James Nesbitt
Given my background, I might easily have gone into teaching instead of acting. For the first 11 years of my life I lived in a house next to the tiny village primary school in Broughshane, Co Antrim. My father was the inspirational headteacher of that school. So teaching is in my nature and in my nurture.
All three of my elder sisters followed in my dad’s footsteps and for years I felt that teaching should also be my calling. But the truth is that when I looked at my dad, Jim Nesbitt, I knew I could never be as good. He was born to teach in a way that I never felt I was.
What was it that made him the best teacher I ever knew? Put simply: vocation, vocation. He came from a clever working class family; he and his brothers consistently got high exam scores. He could have gone into any profession, but teaching was the job that inspired and defined him; he was never happier than in the classroom.
I experienced this at first hand during what seems like an idyllic childhood. I went to my dad’s school between the ages of four and 11, stumbling across the lawn from our house to the one classroom where all 32 of the school’s pupils were taught.

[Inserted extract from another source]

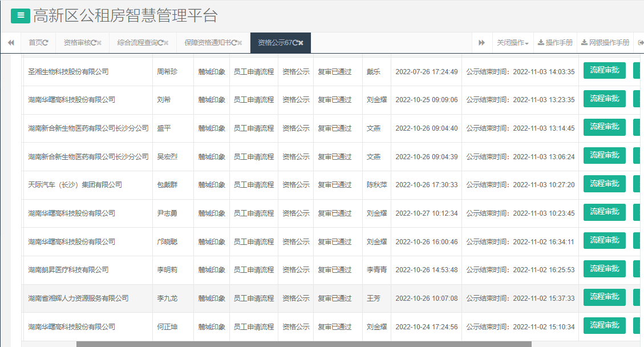Image resolution: width=644 pixels, height=347 pixels.
Task: Click 流程审批 for 湖南朗昇医疗科技有限公司
Action: 604,269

Aside from us, all the other pupils in that school were children of local farmers. None were wealthy, but by the age of five they were all learning the recorder and by eight they were travelling around Ireland playing Bach preludes on the instrument. In the summer months when it was too hot to work my dad would take the whole school outside for lessons, and in the winter when it rained we’d stay inside and he’d read Charles Dickens to us. He believed in opening every educational window, irrespective of where you were from.

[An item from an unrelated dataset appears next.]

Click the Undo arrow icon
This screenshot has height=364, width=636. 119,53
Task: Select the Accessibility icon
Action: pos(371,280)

He taught in pre-Ofsted days and wasn’t a “modern” teacher who expected to be his pupils’ mate. He could be strict if need be. You knew who was boss in that class; but he was a good man and a brilliant educator. Ask anyone that he taught, or visit Co Antrim. You’d still find a lot of farmers there who can play a musical instrument or who adore Great Expectations or who’ll hear a bit of Shakespeare and think: “Oh yes, Jim Nesbitt taught me that.” That is his legacy.
Like all good educators, my dad understood that teaching is not just about opening young minds, but keeping your own mind open. Yes, he was a Protestant who played in a marching band. But he never rammed politics down his pupils’ throats and - as a stand against some of the more rabid types who lived alongside us in those Paisley heartlands - he sent my sisters and me to the local convent to learn piano. He was what you’d call an inclusive Protestant.
Later, of course, I met other good teachers. But my dad had set the bar pretty high. After Broughshane I went to secondary school in Coleraine, which seemed huge and impersonal in comparison. I found it frightening, and I dealt with it by being an eejit. I was bright, but more interested in girls and having a laugh with my mates than in studying.
I got into the University of Ulster to study French, with a view eventually to teaching that subject. But the whole time I knew that it was not something that I had a burning desire to do. I jacked it in at the risk of breaking my parents’ hearts.
But, though they may have been privately horrified, it was my dad who suggested drama school. As a child, he’d dragged me to auditions at the local theatre. With a good teacher’s unerring instinct, he always understood what it took me many years to admit to myself: that acting was my thing, just as teaching had been his.
I hope, and believe, that I have done my dad proud, although there is still a part of me that would have loved him to see me teach, if only for a day. Perhaps, in my case, the teaching gene has skipped a generation. Now my nine-year-old daughter, Peggy, worships and adores my middle sister, who still lives and teaches near my parents in Coleraine.
Peggy loves nothing more than to visit her classroom and help out. And maybe we’ll discover that she has the teacher’s calling too. There is part of me that thinks: “Be a teacher, not an actress, for God’s sake.” My dad, I know, would love that.
James Nesbitt, 43, has starred in many dramas, including Cold Feet, Bloody Sunday, Jekyll, Murphy’s Law and The Passion. He is currently in the three-part ITV drama Midnight Man. He was talking to Daphne Lockyer.